Prince Nelson Yiga now known as Ssemugalawa Kimera has never been happier. His long awaited new memoir, “Behind those eyes”, which is set for release is one that is set to put him on a higher pedestal among critical thinkers and readers.
Just when you would be lulled to think that “Behind those eyes” is a lovey-dovey story where someone bestows sentiments of attachment to another significant other, this is different. True, Prince Nelson is happily married with a wonderful wife, beautiful children and a booming career. However, ‘behind those eyes’ is a story of perseverance amid adversary until he makes it to the top.
There is a hook about this book. As you read on, your attention is instantly grabbed. It reads like one of those award-winning series scripts that keep you wanting to find out what happened next. In the end, you will continue reading instead of scrolling past it.
Prince Nelson’s subversive brilliance shines in new and unexpected ways with this masterpiece. He intersperses suspense and intricate diction to deliver his message the simplest of ways. Ever wondered what goes on in the mind of an 8-year old who is captured and conscripted to fight among rebels?
About the book…
The book is simply about a young man growing up in the capital city of Uganda a third world country in the East of Africa.
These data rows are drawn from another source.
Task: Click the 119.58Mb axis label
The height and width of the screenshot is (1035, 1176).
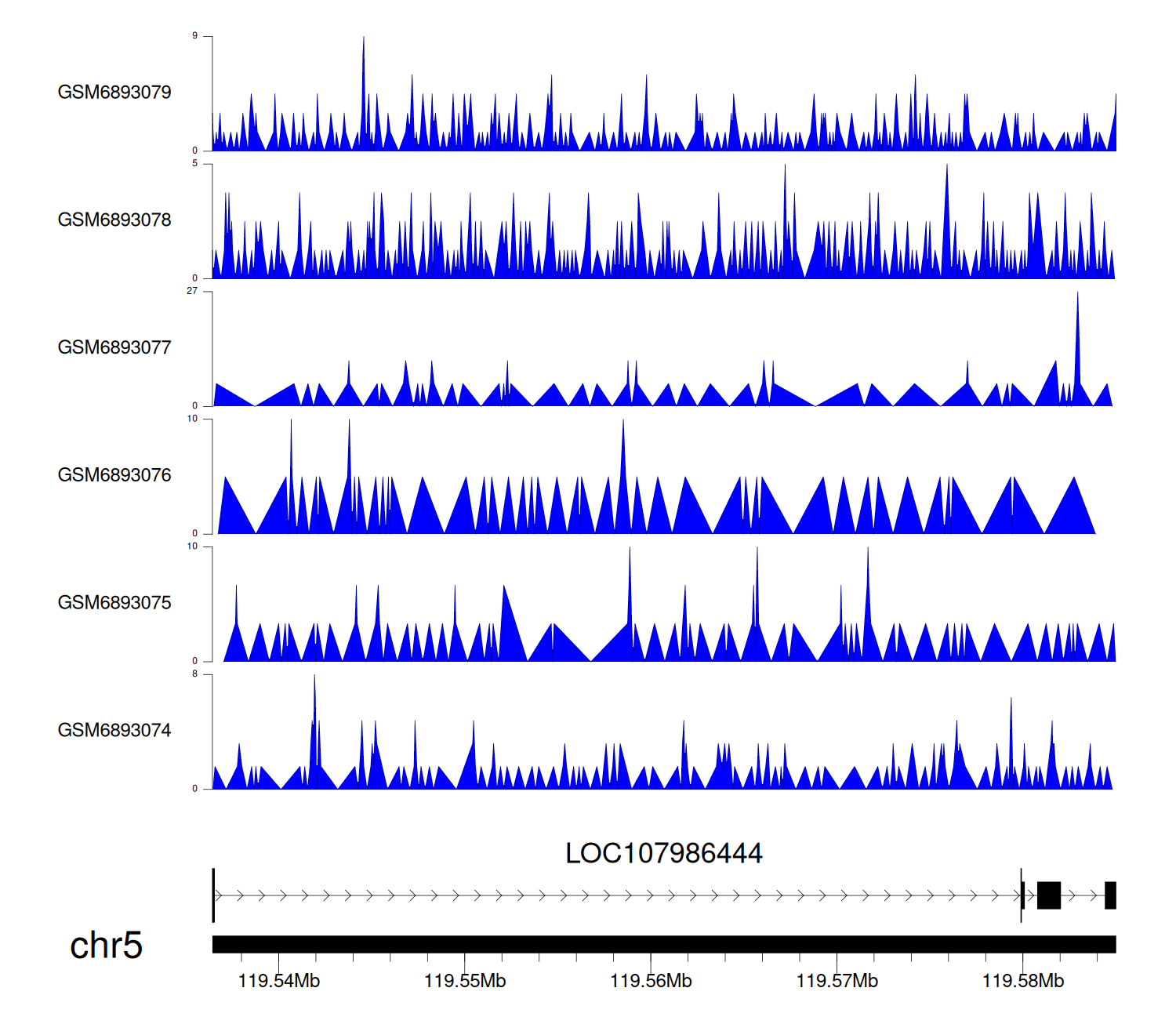Action: (1023, 981)
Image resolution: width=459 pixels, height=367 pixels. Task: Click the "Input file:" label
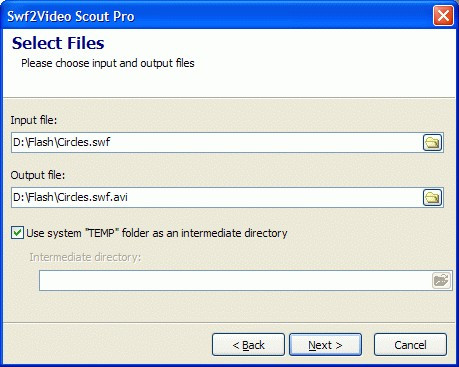point(34,120)
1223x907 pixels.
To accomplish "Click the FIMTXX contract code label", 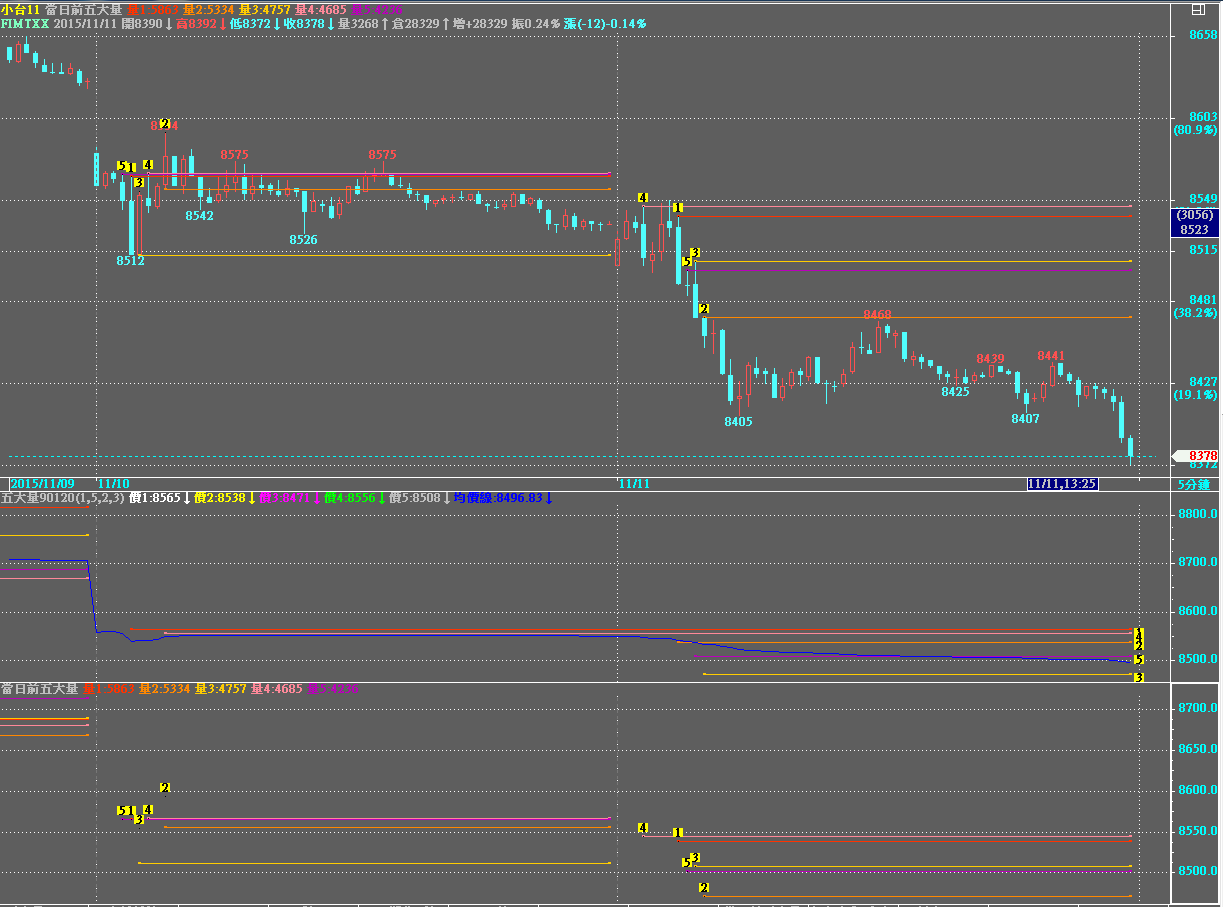I will (x=24, y=23).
The young man is raised by a wealthy father and step mother and grows up not knowing who his real mother was.
At around the age of eight he is sent to a boarding school in a remote part of the country where a faction of a series of rebels that were fighting the government at the time invaded the school at took refuge and in turn started training students to join the rebellion.
He was with friends recruited and trained to do rebel activities for almost seven months when peace talks were concluded.
When war ended, the young man went back home only to find his erstwhile wealthy father encompassed in a cloud of misery and abject poverty. His siblings have been divided among (a norm in the African Society with the wealthy).
The father would reinvent himself later in years but for the young Prince Nelson, the scars are for life. The war never left him the same.
Was he destined for odd jobs? He doesn’t want to agree. He believes an inborn talent is the reason he has morphed into what he is today. Fast forward. He is in the United States of America today. The trials, travails and triumphs he spells out in the book can act as a guide to many in Sub Saharan Africa about chasing a dream and living it.
The cultural exchange that took this young man to the United States saw a man growing to be a precious jewel in the societies he lived in, from being a job giver to society activist and representative of organizations, from helping out real estate development and giving exceptions to needy families on section 8 as it is known in the United States to giving tax sub sides to starter homes he built himself.
He did get a congressional medal of distinction form the US congress and during that dinner he confided to Congressman Doctor Michael Burgess that his desire was to help his own people by using the education, the wealth and love he had gotten from the American people.
He later became an American Citizen and returned to his birth country Uganda to start charitable projects that see him engage himself in cancer prevention. Young people who have gone through similar troubles, adults and immigrants can also learn from the book
Basic Plot Summary
Like a seasoned writer, Prince Nelson engages a high-level synopsis of the plot so the audience gets the gist of what the story is about. He leaves out the climax or the ending of the book to avoid giving away spoilers so you don’t ruin the story for your audience. He does it in such a way that his audience
This brings the audience to wait for the second book that narrates the journey after America since “Behind those eyes” was about his childhood and adulthood in the USA.
Simply saying a book was “good” or “bad”, or that you liked it or didn’t, isn’t helpful. Personally, even though I have not physically been to The ‘America, Prince Nelson took me there. The vivid language he used. The vivid language instantly transported me into the world, but there were some huge plot holes that didn’t make sense.
The writing was rough, with especially awkward dialogue, but I thought the premise of the story was brilliant. The book gives a chance for mass learning. It is a story both for the young and old with an iota of ambition. It demystifies the developed world but most importantly. It teaches many people in the Third world that having a deprived past is not the end of the world. It is a must read!